O C T O B E R  S K Y W A T C H

Total Lunar Eclipse

by Maya del Mar

Our planet show this month is in the morning skies. Golden Saturn rises early, and still sits close to the Gemini Twins, Castor and Pollux, close to those great constellations of Taurus and Orion, now high in the sky in the early morning.

Bright Venus and Jupiter are close to one another, and rise later, bravely shining out in the morning dawn. Venus and Jupiter will be spectacular on November 4, as they join one another. By the end of the month, Mars may be visible in the morning sky as it just clears the horizon.

There are two meteor showers in October. The Draconids are easier to spot, for they occur on October 10, when the moon is dark. Look for them before midnight in the northwest area of the sky.

The Orionids occur on the nights of October 21-22. These are more difficult to see because the sky is lit with moonlight on those nights. They will be occurring in the southwest sky very early in the morning.

The drama of the month is the Total Lunar Eclipse, whose center occurs at 3:04 a.m. GMT on October 28. This equates to 11:04 p.m. EST. Wherever it is night, the eclipse can be seen, even if only the beginning or the end. It lasts for 6 hours, from 0:05 a.m. GMT to 6:03 a.m. GMT. The full moon always rises in the east as the sun sets in the west. The moon is above us at midnight local time, and sets in the west in the morning as the sun rises.

Check out the time in your location, and you can tell where in the sky to look. For instance, in the Pacific Standard Time Zone, the Eclipse begins at 5:00 p.m., centers at 8:00 p.m., and finishes at 11:00 p.m. Sun sets around 5:00 p.m., when the Eclipse begins, which means it begins as the Moon rises in the east. However, the eclipse probably won’t be noticeable until the sky darkens a bit more.

The Total Lunar Eclipse sets the tone for the U.S. presidential election. It signifies big change as a result of that election. Read more about this in the entry for 10/27 in the Daily Success Guide.

Talk about impact—a Total Lunar Eclipse in the season of the Day of the Dead! And in Scorpio, the sign of life and death. And close to a presidential election which feels like a life-and-death situation, with our democracy at stake. This is the fifteenth presidential election in which I’ve voted, and never has one come even this close to feeling so vital for the future of the U.S., and the world as well.

This is the third time in a year and a half that we have seen a total lunar eclipse over the United States. Some of us have marveled at how quickly things are moving here. Well, give the eclipses credit. Eclipses do change circumstances on a wide scale, as well as a personal one. And although an eclipse affects the world, the areas where it can be seen are most strongly affected.

As well as in North America, this Lunar Eclipse on October 27-28 can also be seen in South America, Europe, western Africa, and the Middle East.

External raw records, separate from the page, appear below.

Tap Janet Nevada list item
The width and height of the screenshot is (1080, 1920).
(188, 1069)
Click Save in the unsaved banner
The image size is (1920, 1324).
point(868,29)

The Eclipse begins on the East Coast at 8 p.m. EDT, but it will be about one-half hour before viewers can see the edge of the moon darken. It will appear high in the southeast sky, with the Pleiades and reddish Aldebaran the closest bright objects, both a bit lower and to the left.

We see the darkening begin on the left edge of the moon, and as we watch, the bright moon becomes hidden in the shadow of the sun. The color then becomes deep orange. Totality lasts for 80 minutes. It begins at 10:25 p.m. EDT, and lasts until 11:45 p.m. (These times are four hours behind UT or GMT, as noted elsewhere in this issue.)

The Eclipse completely ends at 2:03 a.m. EDT. Watch it while you can. The next total lunar eclipse won’t come until March 2007.

The partial Solar Eclipse on October 13-14 is a north polar eclipse. In Anchorage, Alaska, it begins at 5:55 p.m. local time, and maximum eclipse occurs near sunset. The sun will set as a crescent in the western sky, with 75% of its circle blocked by the moon, at 6:40 p.m. A similar situation occurs in Hawaii, but about 20 minutes later, and with less of the sun covered.

Never look directly at the sun in any solar eclipse, or ever.